Album Review

World Without Borders
Various
Larrikin Entertainment / Festival Records


[Compay Segundo and Joseito Fernandez sit with their chins propped on their fists in attitudes that are, through a profound coincidence, almost identical.]

Compay Segundo: When I hear of musicians called upon to 'celebrate cultural diversity,' I think of artists in Communist China commissioned to produce glorious portraits of Chairman Mao. Ideology is deadening. You can only hope that the result is not too dreadful.

Joseito Fernandez: I would not call this CD dead.

Compay: I would not call it completely alive either.
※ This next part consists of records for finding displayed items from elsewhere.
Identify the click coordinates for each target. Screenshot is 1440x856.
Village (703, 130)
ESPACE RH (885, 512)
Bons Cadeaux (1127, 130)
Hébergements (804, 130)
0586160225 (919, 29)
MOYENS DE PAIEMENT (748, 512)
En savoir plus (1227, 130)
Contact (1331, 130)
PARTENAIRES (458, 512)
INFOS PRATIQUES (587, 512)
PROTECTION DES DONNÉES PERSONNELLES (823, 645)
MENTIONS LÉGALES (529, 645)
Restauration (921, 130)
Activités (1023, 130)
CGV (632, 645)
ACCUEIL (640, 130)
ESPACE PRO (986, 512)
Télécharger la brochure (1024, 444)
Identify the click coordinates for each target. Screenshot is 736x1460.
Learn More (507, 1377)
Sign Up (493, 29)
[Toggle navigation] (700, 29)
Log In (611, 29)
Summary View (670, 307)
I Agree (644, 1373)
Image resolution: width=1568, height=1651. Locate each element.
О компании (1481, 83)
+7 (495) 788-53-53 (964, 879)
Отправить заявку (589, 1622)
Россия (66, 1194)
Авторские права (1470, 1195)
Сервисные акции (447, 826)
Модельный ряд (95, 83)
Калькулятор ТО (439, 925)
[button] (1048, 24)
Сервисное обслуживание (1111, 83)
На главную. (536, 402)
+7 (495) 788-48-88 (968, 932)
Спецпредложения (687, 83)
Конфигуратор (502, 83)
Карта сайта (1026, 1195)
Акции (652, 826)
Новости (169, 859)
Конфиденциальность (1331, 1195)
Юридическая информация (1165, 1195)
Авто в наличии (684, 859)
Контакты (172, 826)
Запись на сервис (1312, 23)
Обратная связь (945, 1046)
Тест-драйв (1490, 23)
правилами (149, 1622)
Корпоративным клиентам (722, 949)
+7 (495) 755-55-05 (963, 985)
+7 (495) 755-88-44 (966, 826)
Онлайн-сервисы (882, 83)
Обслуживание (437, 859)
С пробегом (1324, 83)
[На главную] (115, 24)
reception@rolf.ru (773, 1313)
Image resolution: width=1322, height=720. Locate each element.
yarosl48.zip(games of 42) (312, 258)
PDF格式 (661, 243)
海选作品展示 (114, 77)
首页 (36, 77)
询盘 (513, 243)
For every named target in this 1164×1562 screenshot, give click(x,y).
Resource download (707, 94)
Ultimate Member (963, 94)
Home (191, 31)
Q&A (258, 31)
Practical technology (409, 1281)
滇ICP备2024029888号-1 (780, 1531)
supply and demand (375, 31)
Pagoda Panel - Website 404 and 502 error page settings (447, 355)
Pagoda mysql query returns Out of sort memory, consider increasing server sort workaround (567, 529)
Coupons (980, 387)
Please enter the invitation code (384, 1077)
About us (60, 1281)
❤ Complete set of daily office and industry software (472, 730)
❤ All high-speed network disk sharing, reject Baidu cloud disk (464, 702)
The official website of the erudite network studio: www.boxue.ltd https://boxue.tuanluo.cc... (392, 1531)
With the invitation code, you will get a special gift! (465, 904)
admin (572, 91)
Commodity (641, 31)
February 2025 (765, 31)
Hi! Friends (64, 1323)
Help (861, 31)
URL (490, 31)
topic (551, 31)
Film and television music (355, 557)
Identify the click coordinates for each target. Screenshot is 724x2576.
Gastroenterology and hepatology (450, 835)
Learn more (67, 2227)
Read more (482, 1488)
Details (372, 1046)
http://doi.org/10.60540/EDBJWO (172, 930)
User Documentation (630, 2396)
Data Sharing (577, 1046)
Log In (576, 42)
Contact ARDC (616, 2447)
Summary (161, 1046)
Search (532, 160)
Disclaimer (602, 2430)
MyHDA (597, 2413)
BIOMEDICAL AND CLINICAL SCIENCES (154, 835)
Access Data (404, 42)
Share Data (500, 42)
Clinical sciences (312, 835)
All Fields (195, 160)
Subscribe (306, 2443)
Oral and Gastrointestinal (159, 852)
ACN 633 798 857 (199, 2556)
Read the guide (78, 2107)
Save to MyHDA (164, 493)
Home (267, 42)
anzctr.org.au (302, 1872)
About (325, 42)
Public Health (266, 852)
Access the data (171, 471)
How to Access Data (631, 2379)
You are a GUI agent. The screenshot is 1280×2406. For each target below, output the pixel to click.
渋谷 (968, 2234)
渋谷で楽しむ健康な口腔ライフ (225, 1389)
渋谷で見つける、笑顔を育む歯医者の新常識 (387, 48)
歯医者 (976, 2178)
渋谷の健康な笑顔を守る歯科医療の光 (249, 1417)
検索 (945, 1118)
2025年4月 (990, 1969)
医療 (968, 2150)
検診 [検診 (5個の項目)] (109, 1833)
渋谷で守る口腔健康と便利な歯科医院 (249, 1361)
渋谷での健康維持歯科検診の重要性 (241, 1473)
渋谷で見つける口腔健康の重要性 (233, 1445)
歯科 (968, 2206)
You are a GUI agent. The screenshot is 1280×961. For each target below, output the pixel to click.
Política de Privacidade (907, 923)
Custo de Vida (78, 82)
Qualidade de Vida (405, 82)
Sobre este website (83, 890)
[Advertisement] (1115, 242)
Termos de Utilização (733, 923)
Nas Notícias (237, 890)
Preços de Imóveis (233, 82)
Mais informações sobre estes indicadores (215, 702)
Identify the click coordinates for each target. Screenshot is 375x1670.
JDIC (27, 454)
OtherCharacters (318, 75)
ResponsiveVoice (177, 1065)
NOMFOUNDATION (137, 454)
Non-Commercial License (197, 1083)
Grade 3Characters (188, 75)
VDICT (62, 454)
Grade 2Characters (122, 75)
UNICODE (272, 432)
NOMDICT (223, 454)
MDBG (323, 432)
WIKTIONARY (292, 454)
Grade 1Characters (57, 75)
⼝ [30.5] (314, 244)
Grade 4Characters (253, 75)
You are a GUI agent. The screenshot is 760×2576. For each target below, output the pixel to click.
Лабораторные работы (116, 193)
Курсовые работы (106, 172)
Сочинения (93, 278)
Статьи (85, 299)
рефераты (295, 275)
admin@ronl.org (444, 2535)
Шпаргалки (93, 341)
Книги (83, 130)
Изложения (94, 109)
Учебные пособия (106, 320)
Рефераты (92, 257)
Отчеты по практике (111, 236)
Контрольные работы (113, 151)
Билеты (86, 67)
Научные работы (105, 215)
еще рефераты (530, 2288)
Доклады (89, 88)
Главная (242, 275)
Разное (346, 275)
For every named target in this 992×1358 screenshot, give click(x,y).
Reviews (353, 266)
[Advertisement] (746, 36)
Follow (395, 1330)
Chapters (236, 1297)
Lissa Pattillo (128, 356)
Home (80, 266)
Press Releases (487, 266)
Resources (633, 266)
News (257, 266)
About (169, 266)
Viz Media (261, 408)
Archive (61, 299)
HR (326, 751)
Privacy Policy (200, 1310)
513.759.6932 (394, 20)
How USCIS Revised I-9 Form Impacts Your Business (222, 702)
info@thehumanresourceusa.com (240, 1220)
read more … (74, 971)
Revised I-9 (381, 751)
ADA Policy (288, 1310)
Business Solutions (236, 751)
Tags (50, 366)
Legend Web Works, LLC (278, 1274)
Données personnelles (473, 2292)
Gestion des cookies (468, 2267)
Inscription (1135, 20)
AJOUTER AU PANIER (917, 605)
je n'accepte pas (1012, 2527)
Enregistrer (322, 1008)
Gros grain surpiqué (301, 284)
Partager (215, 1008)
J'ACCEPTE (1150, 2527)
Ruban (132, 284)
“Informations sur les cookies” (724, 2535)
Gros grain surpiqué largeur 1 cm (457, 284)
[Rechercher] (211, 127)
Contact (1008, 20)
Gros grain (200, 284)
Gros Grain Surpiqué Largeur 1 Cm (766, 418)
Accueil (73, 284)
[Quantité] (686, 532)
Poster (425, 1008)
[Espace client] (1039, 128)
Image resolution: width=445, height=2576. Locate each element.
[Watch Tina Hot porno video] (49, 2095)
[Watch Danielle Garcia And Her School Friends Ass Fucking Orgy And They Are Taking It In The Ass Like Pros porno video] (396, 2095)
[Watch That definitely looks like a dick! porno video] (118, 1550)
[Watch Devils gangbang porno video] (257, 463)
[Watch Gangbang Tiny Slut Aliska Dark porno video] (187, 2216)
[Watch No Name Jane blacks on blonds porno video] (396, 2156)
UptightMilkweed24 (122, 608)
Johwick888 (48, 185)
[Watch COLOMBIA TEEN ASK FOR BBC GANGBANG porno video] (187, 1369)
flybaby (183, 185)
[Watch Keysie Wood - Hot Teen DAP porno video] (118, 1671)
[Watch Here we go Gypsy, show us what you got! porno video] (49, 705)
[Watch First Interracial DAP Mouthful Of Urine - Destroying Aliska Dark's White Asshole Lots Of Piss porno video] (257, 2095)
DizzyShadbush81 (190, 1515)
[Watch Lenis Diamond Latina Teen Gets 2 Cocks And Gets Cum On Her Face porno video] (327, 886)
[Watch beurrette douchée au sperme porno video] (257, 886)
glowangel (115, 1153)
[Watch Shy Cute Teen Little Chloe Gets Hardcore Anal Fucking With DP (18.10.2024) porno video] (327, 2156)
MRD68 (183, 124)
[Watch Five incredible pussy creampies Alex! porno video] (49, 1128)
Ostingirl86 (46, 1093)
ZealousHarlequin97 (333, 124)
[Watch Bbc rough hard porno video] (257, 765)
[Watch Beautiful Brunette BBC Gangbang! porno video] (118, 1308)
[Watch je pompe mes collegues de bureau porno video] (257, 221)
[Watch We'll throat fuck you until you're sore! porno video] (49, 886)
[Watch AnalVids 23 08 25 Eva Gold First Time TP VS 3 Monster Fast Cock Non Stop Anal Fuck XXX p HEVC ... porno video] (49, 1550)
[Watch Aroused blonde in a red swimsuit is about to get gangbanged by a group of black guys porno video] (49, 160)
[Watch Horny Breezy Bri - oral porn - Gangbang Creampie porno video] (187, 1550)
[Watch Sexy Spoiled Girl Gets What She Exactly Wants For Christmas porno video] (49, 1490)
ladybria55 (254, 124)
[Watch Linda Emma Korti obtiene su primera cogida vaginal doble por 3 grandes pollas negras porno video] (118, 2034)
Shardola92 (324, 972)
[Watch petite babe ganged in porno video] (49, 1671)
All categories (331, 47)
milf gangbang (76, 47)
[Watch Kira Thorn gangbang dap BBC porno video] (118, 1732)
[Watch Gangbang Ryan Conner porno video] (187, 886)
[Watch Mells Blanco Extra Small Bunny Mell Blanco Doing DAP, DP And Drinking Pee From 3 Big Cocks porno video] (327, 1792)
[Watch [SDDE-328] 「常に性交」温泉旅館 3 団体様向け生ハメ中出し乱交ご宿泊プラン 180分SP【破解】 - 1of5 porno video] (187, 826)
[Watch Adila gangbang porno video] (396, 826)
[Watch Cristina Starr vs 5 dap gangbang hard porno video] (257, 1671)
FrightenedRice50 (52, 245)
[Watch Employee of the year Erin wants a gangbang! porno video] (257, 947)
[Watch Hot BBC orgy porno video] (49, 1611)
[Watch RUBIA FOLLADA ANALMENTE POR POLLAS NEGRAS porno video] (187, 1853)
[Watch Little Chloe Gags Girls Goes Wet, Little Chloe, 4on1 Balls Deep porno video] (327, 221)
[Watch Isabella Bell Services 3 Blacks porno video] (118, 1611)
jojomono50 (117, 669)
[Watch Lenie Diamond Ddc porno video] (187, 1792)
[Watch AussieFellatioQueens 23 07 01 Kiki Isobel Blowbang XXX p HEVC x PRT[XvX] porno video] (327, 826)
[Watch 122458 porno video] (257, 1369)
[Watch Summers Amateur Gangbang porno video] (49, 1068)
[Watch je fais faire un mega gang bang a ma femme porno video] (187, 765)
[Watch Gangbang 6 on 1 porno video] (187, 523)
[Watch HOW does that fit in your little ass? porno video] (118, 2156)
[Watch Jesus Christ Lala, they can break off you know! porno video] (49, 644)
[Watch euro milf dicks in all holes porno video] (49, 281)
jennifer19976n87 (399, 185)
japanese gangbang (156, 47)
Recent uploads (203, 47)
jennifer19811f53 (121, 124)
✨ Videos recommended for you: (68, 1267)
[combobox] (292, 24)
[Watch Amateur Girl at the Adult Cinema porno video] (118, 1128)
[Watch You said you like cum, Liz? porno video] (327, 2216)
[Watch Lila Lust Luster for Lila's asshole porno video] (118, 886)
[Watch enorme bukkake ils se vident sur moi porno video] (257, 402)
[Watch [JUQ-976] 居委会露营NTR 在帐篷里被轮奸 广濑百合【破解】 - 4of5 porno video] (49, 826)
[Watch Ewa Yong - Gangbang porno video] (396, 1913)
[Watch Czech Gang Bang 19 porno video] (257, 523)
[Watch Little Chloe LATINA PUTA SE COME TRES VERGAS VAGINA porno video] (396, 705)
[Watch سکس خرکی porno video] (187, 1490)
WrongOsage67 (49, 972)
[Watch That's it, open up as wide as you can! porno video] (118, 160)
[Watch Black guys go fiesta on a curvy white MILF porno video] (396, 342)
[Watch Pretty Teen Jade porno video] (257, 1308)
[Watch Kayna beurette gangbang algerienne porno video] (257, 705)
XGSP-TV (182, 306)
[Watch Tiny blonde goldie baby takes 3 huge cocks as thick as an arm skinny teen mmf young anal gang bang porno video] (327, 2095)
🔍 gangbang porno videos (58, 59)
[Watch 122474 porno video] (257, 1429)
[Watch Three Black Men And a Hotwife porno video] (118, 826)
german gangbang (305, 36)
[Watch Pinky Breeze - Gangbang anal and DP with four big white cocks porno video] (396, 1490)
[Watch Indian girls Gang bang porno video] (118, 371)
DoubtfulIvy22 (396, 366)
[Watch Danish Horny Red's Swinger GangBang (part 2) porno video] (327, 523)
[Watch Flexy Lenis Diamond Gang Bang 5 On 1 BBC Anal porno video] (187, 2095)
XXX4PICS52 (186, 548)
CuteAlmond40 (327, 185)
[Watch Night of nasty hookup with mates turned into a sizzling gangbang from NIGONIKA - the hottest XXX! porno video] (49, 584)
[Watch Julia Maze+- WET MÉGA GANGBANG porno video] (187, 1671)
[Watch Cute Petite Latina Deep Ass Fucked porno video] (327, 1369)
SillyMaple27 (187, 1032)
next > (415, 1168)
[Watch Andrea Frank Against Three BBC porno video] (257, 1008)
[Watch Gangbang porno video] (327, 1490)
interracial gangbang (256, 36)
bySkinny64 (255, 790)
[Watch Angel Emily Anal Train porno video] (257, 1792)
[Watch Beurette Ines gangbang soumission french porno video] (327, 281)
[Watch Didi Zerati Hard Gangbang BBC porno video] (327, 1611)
Joseito: At least it has that 'variety' you've praised in other albums. Here we have some Tibetan bamboo flute, flamenco, a band called 'Drum Arabic' ... [he reads from the introduction to the booklet] "This compilation grew out of last year's Carnivale, a NSW arts festival which celebrates cultural diversity ... There is no unifying style of content in this selection other than that of diversity itself, which accurately epitomises contemporary Australia. Diverse in background, style and expression ..."

[he starts laughing.]

C: If I hear the word 'diverse' again; especially alongside the word 'culture,' I shall immolate myself.

J: Let's escape people talking about multiculturalism. Let's move to Japan.

C: No, I would have to listen to you play your wretched Morning Masume album ten times a day and that amount of J-pop is too much even for a dead man.

J: You could listen to Violent Onsen Geisha instead.

C: Do we still have that CD of theirs? Shocks Shocks Shocks? We have to review it one day.

J: We do. I can still remember the screaming.

C: This compilation is in need of some screaming. The music stays safely in the middle of the road. The only exceptions are these rap songs from Lebanese Australians which show an admirable amount of spirit, but unhappily the spirit is expressed in a monotonous thump-thump-thump like a piece of equipment in a factory mechanically beating itself. Listen to this man. He has no shade, no dark, no light, no tone in his voice. It's not enough to simply spit out words. The sound itself needs shape and beauty. Angry beauty, tormented beauty, tough-man beauty, whatever beauty, but beauty!

J: Perhaps he would say that he intends to express the ugliness of an urban reality.

C: I don't give a shit what he intends to express if the result is unhuman and irritating.

J: I fancy the slurring violin in 'Mam1 Obata Adarei.'

C: Mm, there are moments throughout the album when you think, "Ah, something interesting is going to happen," but then it -

[he shrugs]

J; It doesn't.

C: No, it sits there for a little while and then it goes away. Nothing ignites. Throw away cultural diversity, sir, and give me some elitist charisma!